Fiche technique du parcours

Élément Détail
Pays / Massif Parc national de la Sierra Nevada, communauté autonome d’Andalousie, Espagne
Départ → Arrivée Centre-ville de Grenade → Fin de la route goudronnée près du Pico de Veleta (en raison des protections environnementales et des restrictions de l’observatoire, le point le plus haut accessible aux véhicules et aux vélos peut varier selon la politique en vigueur)
Longueur Environ 45 à 46 km au total (léger écart selon le point de départ exact en ville)
Dénivelé total Environ 2 500 à 2 700 mètres (l’un des plus grands dénivelés routiers d’Europe)
Pente moyenne Environ 5 à 6 % sur l’ensemble, mais ce chiffre mélange les pentes douces de la ville et les pentes raides de la montagne ; les variations entre sections sont extrêmes
Pente maximale Au-delà de la station de ski de la Sierra Nevada (environ 2 500 m), certaines sections atteignent des pourcentages à deux chiffres ; les chiffres varient selon les sources, se fier aux panneaux sur place
Altitude départ / arrivée Départ : centre de Grenade, environ 700 m ; arrivée : plus de 3 300 m selon les restrictions, l’un des points les plus hauts d’Europe accessibles par route goudronnée
Origine de la notoriété Longtemps présentée comme la « route goudronnée la plus haute d’Europe », c’est aussi un terrain d’entraînement en altitude prisé par de nombreuses équipes professionnelles, réputée dans le monde du cyclisme pour son dénivelé unique

La rigueur des données sur ce parcours mérite d’être soulignée : en raison des politiques de protection de l’environnement et des restrictions liées aux installations de l’observatoire, le point le plus haut réellement accessible à vélo peut varier selon les années et les saisons.
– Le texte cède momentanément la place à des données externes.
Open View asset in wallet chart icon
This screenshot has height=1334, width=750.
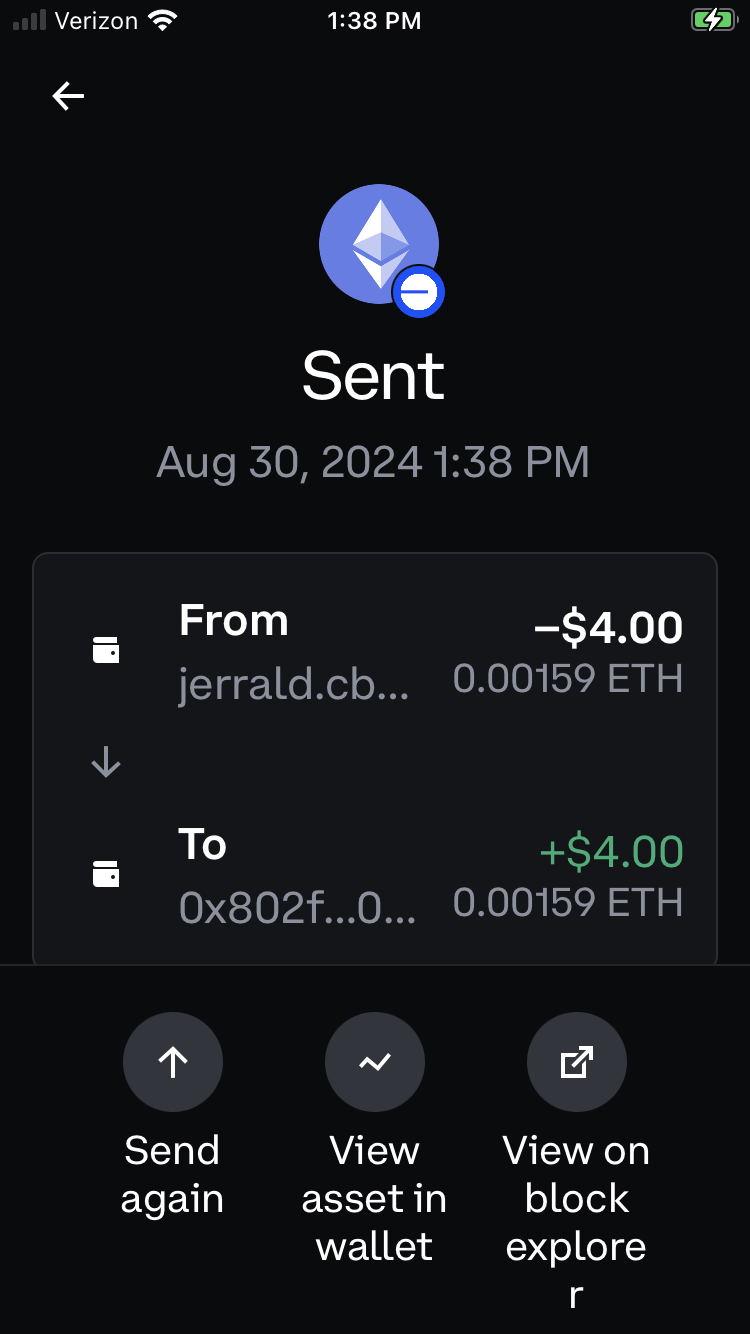[x=375, y=1063]
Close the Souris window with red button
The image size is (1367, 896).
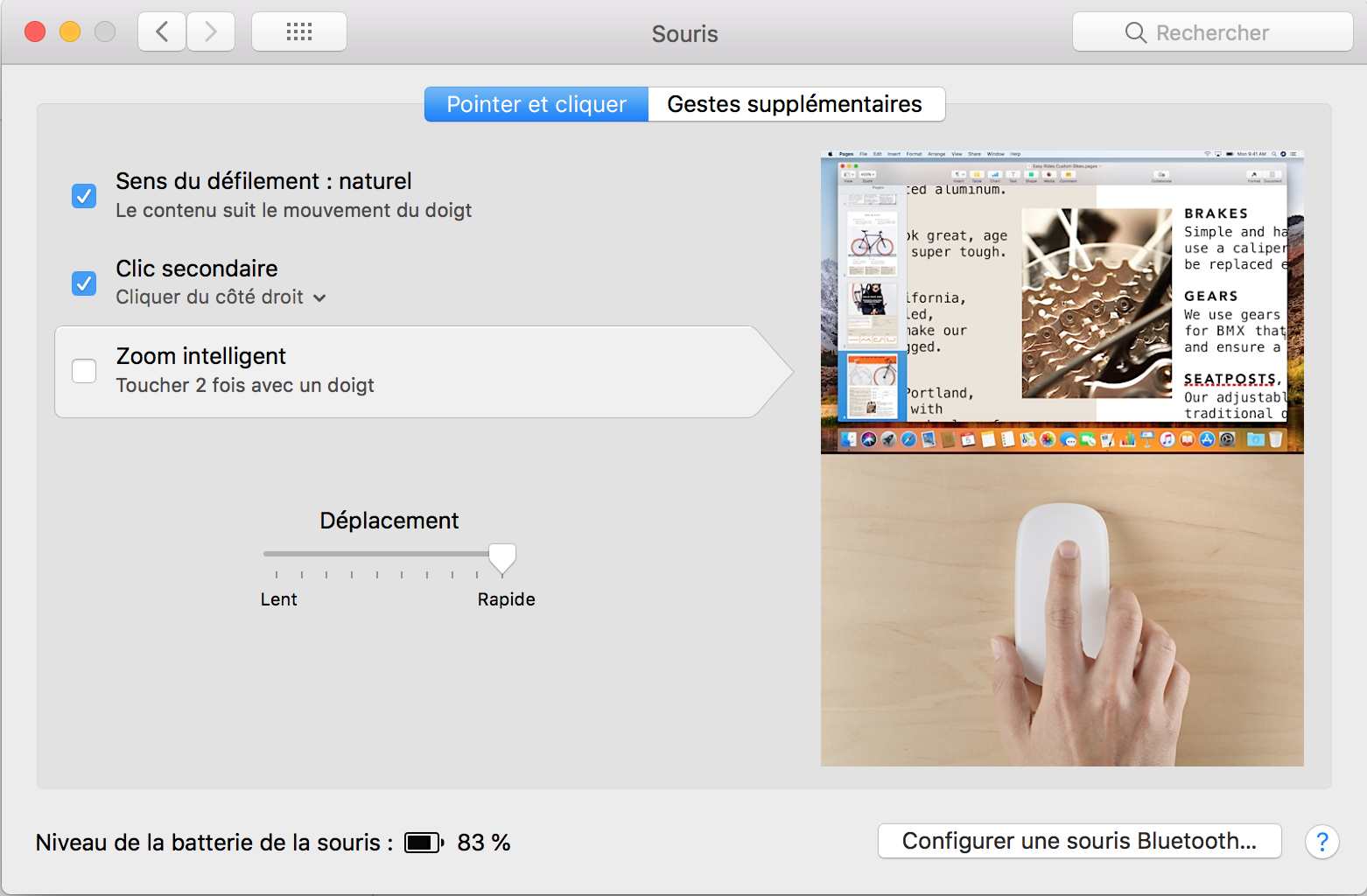35,32
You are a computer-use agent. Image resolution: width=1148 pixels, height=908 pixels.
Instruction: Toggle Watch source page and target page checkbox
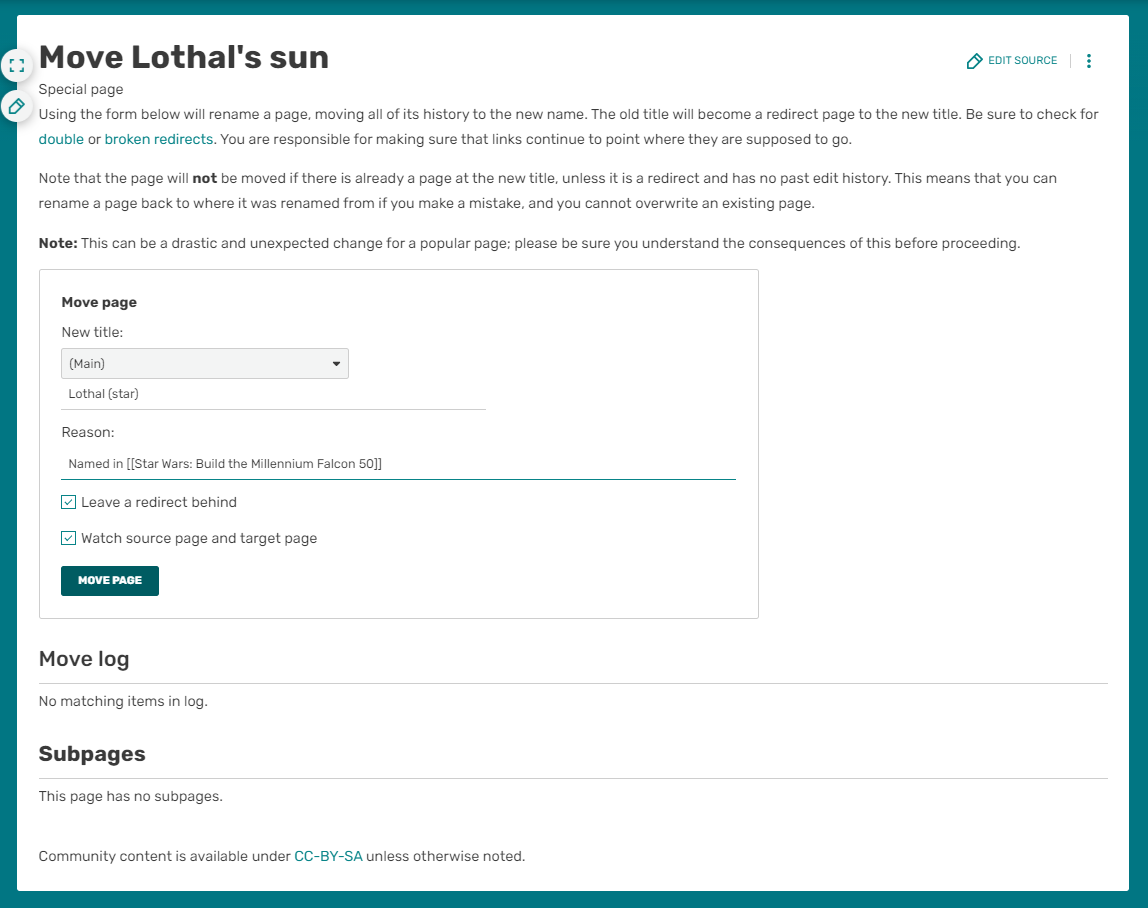pos(69,538)
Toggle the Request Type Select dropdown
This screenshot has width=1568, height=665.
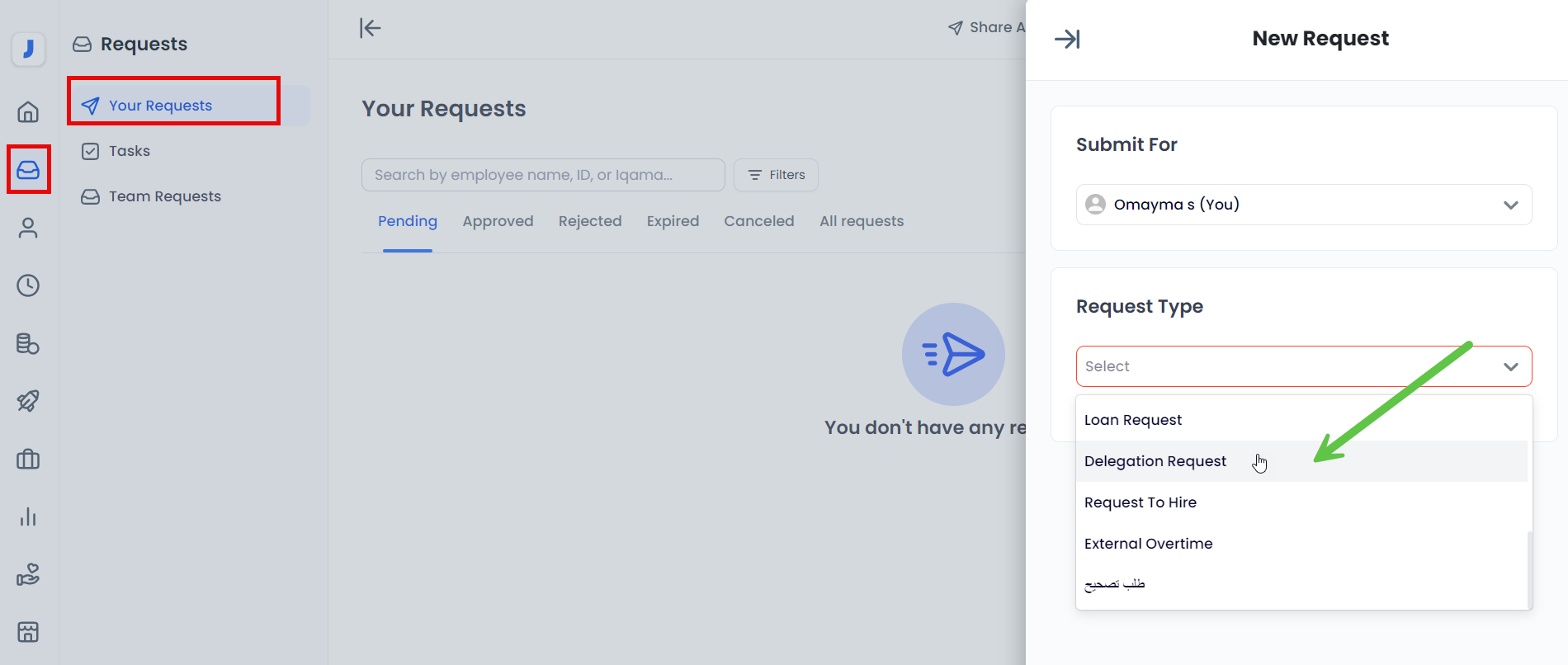point(1303,366)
Certaines sections peuvent même être fermées pour des raisons de conservation ou de maintenance. Si vous envisagez sérieusement de relever ce défi, renseignez-vous impérativement sur les dernières annonces officielles avant le départ, et ne vous fiez pas aux informations obsolètes trouvées en ligne pour déterminer jusqu’où vous pourrez réellement rouler.

Découpage du parcours : quatre mondes radicalement différents

Première section : du centre de Grenade au pied de la montagne (début)

Après avoir quitté le centre de Grenade, la route traverse d’abord la périphérie urbaine et des zones de collines, avec des pentes relativement douces, oscillant entre 3 % et 6 %. On y voit encore les collines arides typiques du climat méditerranéen andalou et les oliveraies. C’est la section la plus longue du parcours, mais aussi la moins intense, idéale pour établir son rythme et économiser ses forces.

Deuxième section : entrée dans le parc national de la Sierra Nevada (début-milieu)

La route commence à élever nettement son pourcentage et entre véritablement dans la zone forestière de la Sierra Nevada. La végétation passe progressivement des maquis méditerranéens aux pinèdes, et l’air devient plus vif. Les pentes de cette section sont plus exigeantes que la précédente, et la distance est considérable : c’est le cœur du parcours, qui met à l’épreuve la capacité à maintenir une puissance stable sur la durée.

Troisième section : autour de la station de ski (milieu-fin)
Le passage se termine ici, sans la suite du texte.